EXTRACTED TEXT →
::::
- Russian: Ты — топ-модель
- Genre: Reality television
- Based on: America's Next Top Model by Tyra Banks
- Country of origin: Russia
- No. of episodes: 13

Original release
- Network: TNT
- Release: March 21 – June 13, 2021

= You are a Top Model =

Model Contest on Television

You are a Top Model ("Ты — топ-модель") is a Russian reality TV show based on America's Next Top Model by Tyra Banks, it is the third installment of the show after You are a supermodel (2004–2007) and Top Model po-russki (2011–2014). The show showed a number of aspiring contestants competing against each other in a series of challenges for the Russia's Top Model title.

The jury consists of social media star and 1st runner-up Miss Russia 2014, Anastasia Reshetova; television personality Alexander Gudkov; fashion stylist and designer Gosha Kartsev and fashion designer Philipp Plein.
::::
DATASET EXCERPTS →
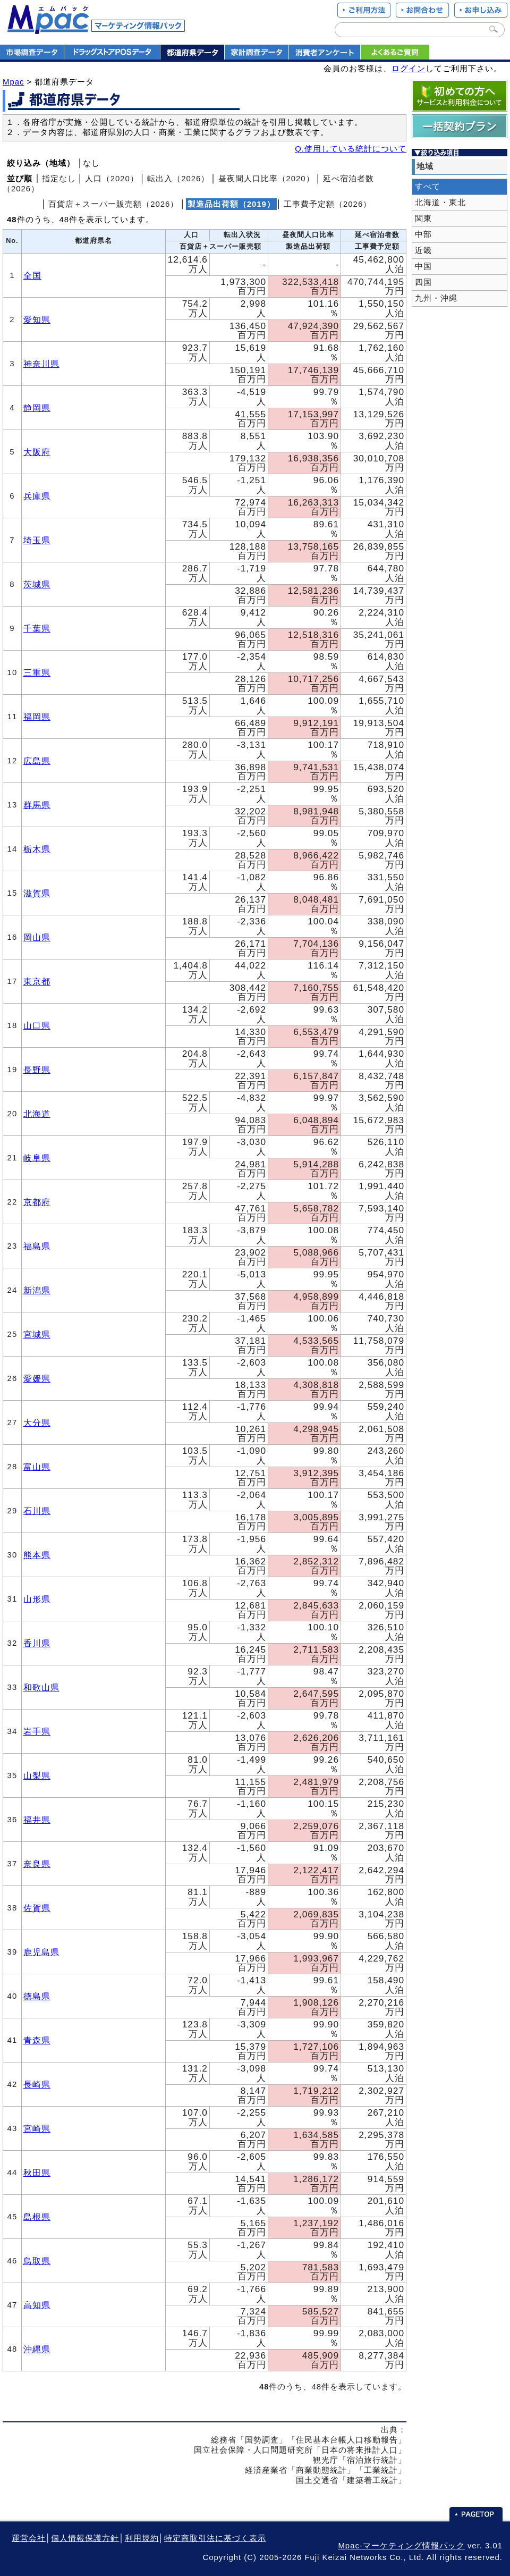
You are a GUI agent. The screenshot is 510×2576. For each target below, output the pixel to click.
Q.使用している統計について (350, 149)
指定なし (59, 178)
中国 (423, 266)
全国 (32, 275)
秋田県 (36, 2172)
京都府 (36, 1202)
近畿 (423, 250)
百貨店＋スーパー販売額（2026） (113, 204)
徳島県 (36, 1996)
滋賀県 (36, 893)
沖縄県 (36, 2349)
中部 (423, 234)
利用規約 (142, 2538)
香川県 (36, 1643)
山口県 (36, 1025)
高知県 (36, 2305)
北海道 (36, 1113)
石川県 (36, 1511)
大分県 (36, 1422)
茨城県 (36, 584)
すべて (427, 186)
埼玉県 (36, 540)
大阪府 (36, 452)
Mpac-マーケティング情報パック (401, 2545)
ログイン (409, 68)
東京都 (36, 981)
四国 (423, 282)
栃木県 (36, 849)
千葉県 (36, 628)
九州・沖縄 (436, 298)
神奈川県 (41, 363)
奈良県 (36, 1863)
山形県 (36, 1599)
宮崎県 (36, 2128)
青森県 (36, 2040)
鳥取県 (36, 2261)
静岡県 (36, 408)
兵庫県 (36, 496)
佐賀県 (36, 1908)
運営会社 (29, 2538)
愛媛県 (36, 1378)
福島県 (36, 1246)
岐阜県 (36, 1158)
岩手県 (36, 1731)
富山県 (36, 1466)
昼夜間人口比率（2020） (266, 178)
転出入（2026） (178, 178)
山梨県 (36, 1775)
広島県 (36, 760)
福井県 (36, 1819)
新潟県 (36, 1290)
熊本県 (36, 1555)
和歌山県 (41, 1687)
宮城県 (36, 1334)
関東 (423, 218)
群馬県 (36, 805)
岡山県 (36, 937)
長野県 (36, 1069)
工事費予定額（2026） (327, 204)
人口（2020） (112, 178)
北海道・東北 (440, 202)
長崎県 (36, 2084)
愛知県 (36, 319)
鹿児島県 (41, 1952)
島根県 (36, 2216)
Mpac (13, 82)
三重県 (36, 672)
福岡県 (36, 716)
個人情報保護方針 (85, 2538)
::::
Transcribe everything in the text about You are a Top Model from "Original release" down to "designer Philipp Plein.". These items have no connection to the text about the Russian reality show.

Original release
- Network: TNT
- Release: March 21 – June 13, 2021

= You are a Top Model =

Model Contest on Television

You are a Top Model ("Ты — топ-модель") is a Russian reality TV show based on America's Next Top Model by Tyra Banks, it is the third installment of the show after You are a supermodel (2004–2007) and Top Model po-russki (2011–2014). The show showed a number of aspiring contestants competing against each other in a series of challenges for the Russia's Top Model title.

The jury consists of social media star and 1st runner-up Miss Russia 2014, Anastasia Reshetova; television personality Alexander Gudkov; fashion stylist and designer Gosha Kartsev and fashion designer Philipp Plein.